# Are MIDI ports obsolete?



## Weston (Jul 11, 2008)

Not sure where to place this question or if it even belongs in these forums, but I am in desparation. Moderators, please move me if needed.

My computer at home has been acting stranger and stranger lately. The last straw for me was yesterday when it appears the graphics card started burning out. I am fed up enough to go ahead and purchase a new one. I need to do it soon as I m just limping along.

I was always disappointed in my current one anyway as it doesn't have a MIDI port for my keyboard. Are music keyboards for computers USB now or should I shop for one with a sound card I know has a MIDI port?

I appreciate your advice and hope I can get back on to read it someday.


----------



## Ignis Fatuus (Nov 25, 2008)

MIDI ports are not obsolete :-|

I use mine daily.

But I wouldn't base your computer decision on it. It's far easier to buy the PC you want, and then just get a soundcard/audio interface with midi ports and stick it inside.


----------



## emiellucifuge (May 26, 2009)

JUst get a decent computer. Then you can either buy a good sound interface with midi or you can just buy a usb keyboard if its not such an issue.


----------



## Weston (Jul 11, 2008)

Thanks folks - I guess I'll just replace the sound card in any new computer I might order. There's no easy way to know really until it arrives.

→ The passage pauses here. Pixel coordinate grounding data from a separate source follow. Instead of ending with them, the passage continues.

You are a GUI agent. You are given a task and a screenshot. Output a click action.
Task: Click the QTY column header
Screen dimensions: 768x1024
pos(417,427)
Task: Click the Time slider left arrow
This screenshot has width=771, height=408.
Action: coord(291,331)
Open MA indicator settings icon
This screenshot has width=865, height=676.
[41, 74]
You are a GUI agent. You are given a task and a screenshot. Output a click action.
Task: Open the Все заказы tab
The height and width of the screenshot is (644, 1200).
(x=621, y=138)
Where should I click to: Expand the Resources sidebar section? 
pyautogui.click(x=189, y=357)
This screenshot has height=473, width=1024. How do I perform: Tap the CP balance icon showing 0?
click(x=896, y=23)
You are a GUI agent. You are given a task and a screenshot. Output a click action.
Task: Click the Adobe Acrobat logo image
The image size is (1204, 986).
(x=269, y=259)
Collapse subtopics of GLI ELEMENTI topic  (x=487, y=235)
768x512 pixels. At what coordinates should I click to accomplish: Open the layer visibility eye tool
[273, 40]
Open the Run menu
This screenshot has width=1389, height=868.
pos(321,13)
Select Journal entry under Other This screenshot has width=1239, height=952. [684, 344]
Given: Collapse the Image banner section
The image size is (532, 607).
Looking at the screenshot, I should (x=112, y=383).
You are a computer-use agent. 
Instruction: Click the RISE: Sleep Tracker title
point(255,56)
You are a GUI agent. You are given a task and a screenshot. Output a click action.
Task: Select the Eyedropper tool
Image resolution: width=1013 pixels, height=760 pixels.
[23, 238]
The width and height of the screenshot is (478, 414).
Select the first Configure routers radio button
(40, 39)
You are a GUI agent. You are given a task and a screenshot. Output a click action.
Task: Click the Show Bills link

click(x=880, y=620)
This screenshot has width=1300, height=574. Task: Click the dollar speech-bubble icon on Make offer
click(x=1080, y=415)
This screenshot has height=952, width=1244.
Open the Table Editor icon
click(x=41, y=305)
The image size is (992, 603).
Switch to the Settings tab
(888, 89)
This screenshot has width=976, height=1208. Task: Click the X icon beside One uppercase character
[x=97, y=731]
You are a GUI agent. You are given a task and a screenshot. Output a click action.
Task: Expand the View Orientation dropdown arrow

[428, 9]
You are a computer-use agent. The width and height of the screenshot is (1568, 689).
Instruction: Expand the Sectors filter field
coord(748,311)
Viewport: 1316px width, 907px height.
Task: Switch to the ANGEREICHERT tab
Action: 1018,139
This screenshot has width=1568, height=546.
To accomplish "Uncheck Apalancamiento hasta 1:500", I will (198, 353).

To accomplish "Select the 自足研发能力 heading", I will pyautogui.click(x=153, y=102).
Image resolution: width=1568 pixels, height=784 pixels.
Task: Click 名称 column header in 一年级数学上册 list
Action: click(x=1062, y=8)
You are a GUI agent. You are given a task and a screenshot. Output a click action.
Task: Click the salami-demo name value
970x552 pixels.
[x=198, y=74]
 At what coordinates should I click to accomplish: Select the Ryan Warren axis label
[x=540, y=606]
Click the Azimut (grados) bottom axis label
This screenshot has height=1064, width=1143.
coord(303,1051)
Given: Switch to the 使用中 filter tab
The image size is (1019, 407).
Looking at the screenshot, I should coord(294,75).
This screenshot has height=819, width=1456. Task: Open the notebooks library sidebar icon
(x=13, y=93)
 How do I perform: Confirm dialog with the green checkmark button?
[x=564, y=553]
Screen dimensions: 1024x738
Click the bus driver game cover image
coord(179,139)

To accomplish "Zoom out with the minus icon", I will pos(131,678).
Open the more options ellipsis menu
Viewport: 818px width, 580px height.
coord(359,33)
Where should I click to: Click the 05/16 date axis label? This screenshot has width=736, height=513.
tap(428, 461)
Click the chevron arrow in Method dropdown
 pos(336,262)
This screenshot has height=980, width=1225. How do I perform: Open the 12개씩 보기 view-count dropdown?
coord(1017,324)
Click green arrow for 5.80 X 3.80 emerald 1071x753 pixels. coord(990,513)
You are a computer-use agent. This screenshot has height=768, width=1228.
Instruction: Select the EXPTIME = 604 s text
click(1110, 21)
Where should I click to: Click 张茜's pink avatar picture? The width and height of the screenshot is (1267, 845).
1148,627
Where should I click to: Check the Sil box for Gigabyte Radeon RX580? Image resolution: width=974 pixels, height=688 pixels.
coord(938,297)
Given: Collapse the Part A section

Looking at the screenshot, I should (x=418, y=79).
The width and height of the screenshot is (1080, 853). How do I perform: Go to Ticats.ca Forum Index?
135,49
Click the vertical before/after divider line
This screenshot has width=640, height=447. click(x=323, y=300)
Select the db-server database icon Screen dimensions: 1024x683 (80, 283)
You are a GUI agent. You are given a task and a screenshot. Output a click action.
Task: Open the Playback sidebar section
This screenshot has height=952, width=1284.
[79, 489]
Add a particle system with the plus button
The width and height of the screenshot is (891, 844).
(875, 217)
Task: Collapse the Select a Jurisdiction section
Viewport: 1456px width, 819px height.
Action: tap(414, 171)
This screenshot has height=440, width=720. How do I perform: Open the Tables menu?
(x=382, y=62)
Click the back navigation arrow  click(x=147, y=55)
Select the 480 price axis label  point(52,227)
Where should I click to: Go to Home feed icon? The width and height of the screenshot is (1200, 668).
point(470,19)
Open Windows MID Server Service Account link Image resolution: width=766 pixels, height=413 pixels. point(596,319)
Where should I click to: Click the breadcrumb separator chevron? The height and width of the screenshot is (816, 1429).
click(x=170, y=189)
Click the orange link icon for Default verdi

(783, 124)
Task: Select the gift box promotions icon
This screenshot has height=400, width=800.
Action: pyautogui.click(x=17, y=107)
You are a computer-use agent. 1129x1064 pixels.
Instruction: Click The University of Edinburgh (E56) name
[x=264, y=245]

It's a shame to waste whatever sound card it comes with though. I do like my current Yamaha MIDI controller keyboard.


----------



## Ignis Fatuus (Nov 25, 2008)

These days, the chances are soundcard that comes with it is built into the mainboard, and won't come with MIDI ports. It's still useful though - I use my posh audio interface for my musical work and keep the cheapy soundcard for other things (listening to mp3s, watcing youtube etc.), it's best to dedicate the proper audio drivers to the proper audio applications.


----------